Una vez que concluíamos el almuerzo y la conversación, solíamos continuar con el festejo. Organizábamos, como casi cada fin de semana, un día de campo en algún lugar bello, donde las horas se diluían mágicas e inolvidables porque eso es la vida, parece, una embarcación que navega sin detenerse y obliga a disfrutar la brevedad del viaje.
Han transcurrido muchos años desde aquellos capítulos infantiles. Fueron momentos irrepetibles y memorables porque tuvimos un padre maravilloso que dedicó los días de su existencia a su familia, a su esposa e hijos. Realmente al pasar lista y notar su ausencia, repito en silencio: “fue una bendición y un honor ser tu hijo”. Y si a ese padre ejemplar le agregamos una madre de virtud modelo, el resultado es una familia muy dichosa. Así fue la nuestra.
Ahora evoco las celebraciones familiares durante el día del padre y llego a la conclusión de que los detalles y la espontaneidad se han traducido, a través de los años, en compromisos, apariencias y consumismo en no poca gente.
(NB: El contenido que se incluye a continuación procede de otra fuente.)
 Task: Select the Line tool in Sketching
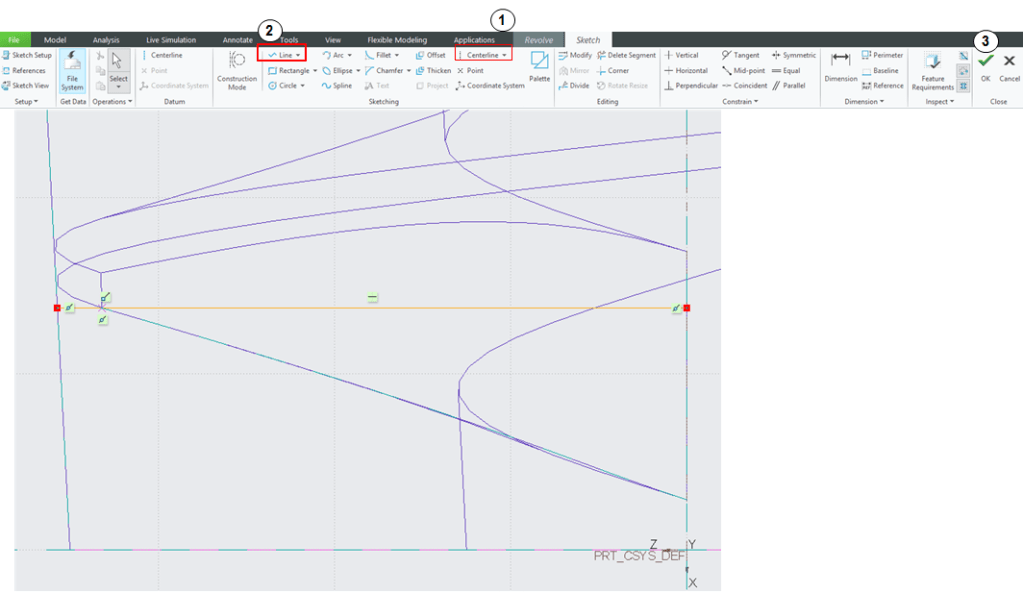pyautogui.click(x=280, y=55)

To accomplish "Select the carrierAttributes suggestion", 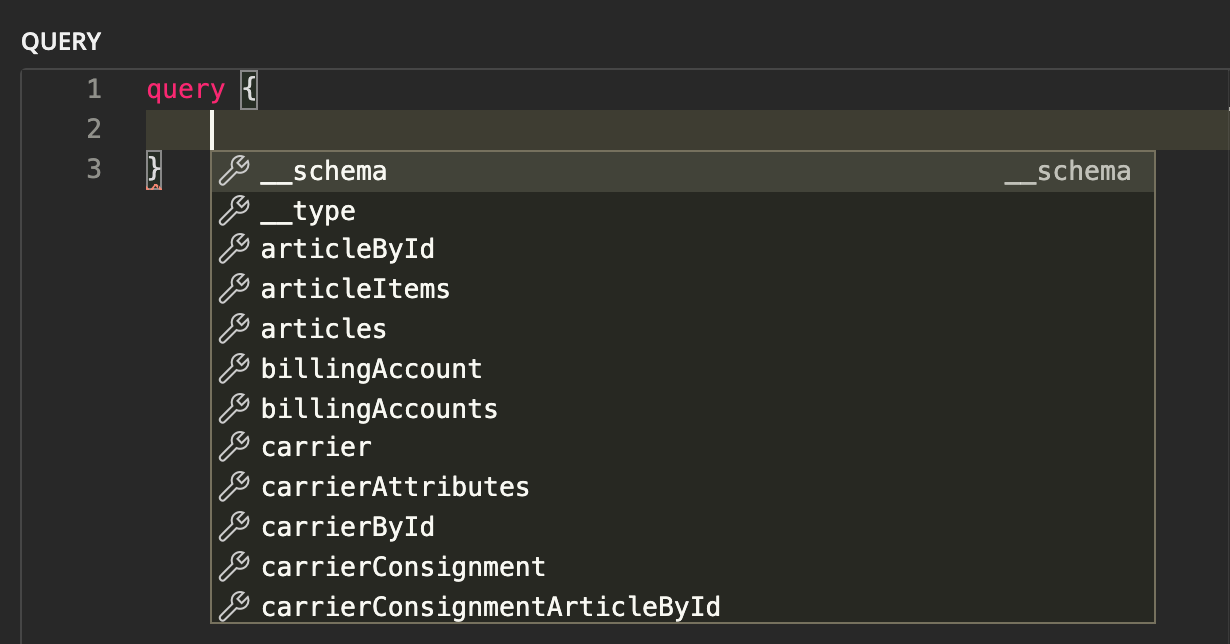I will 395,488.
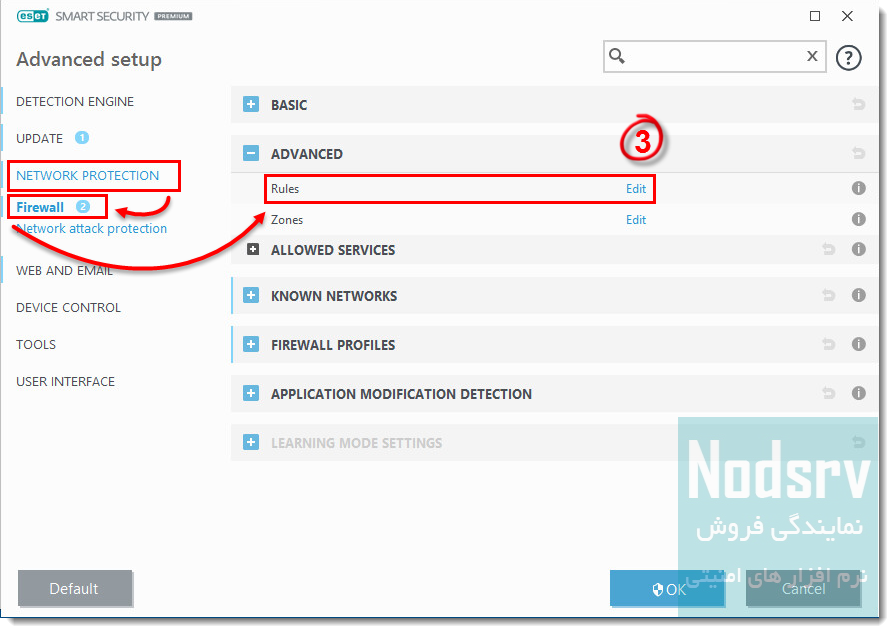Collapse the Advanced section
The height and width of the screenshot is (627, 888).
coord(251,154)
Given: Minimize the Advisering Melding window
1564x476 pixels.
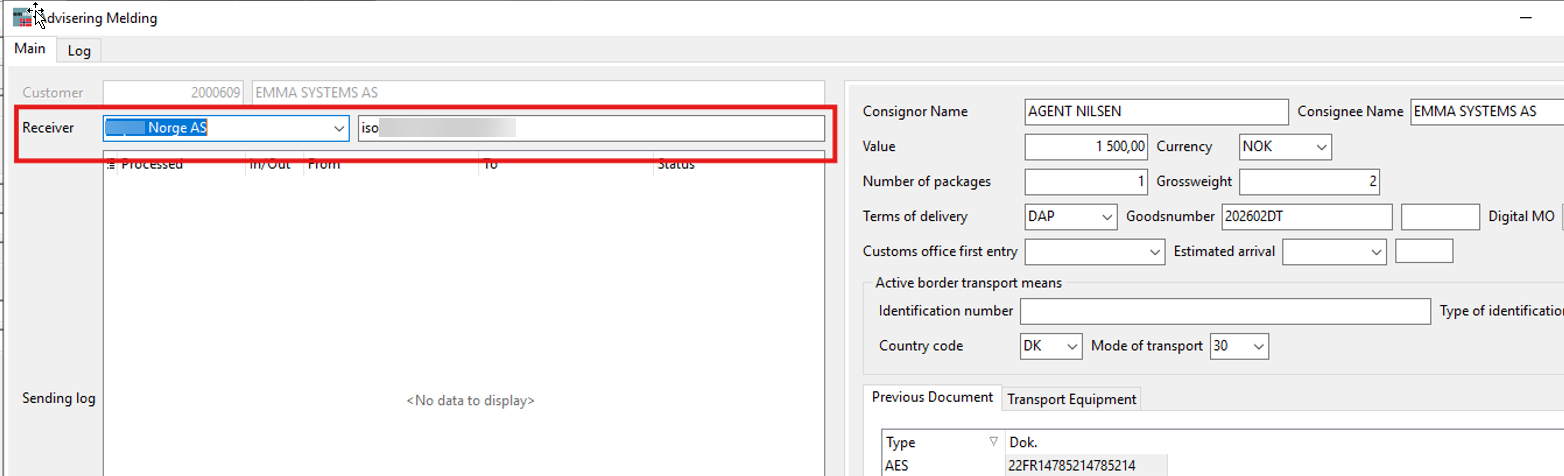Looking at the screenshot, I should [1525, 18].
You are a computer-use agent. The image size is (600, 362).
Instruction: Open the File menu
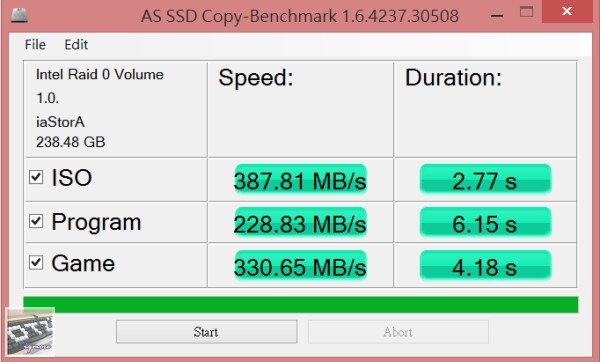[x=35, y=45]

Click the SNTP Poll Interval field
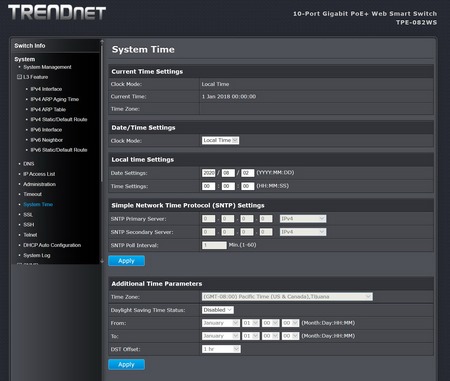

En una sociedad inmersa en la descomposición, donde muchos hombres y mujeres son responsables de la pésima educación de sus hijos y de las tendencias que degradan a los grupos humanos, los padres que reciben regalos una vez al año deben abrir un paréntesis y hacer un balance sobre su actuación. Habrá quienes verdaderamente merezcan los homenajes; mas otros, en cambio, seguramente sentirán desmoronar al descubrir, si es que son analíticos y sinceros, que han fallado como padres por preferir las reuniones con amigos, los brindis, los romances y hasta los compromisos sociales en menoscabo de la educación y formación de sus hijos. Los niños, adolescentes y jóvenes son el mejor termómetro para medir los niveles evolutivos de una sociedad y los perfiles de sus padres, y todo parece indicar que las cosas no andan bien.
Este día, el del padre, es propicio para recibir festejos y regalos; pero también para reflexionar hasta qué grado se ha cumplido en la formación integral de los hijos. ¿Cuánto vale cada hombre como padre? Es muy sencillo. Basta con medirse a través de las conductas y educación de los hijos.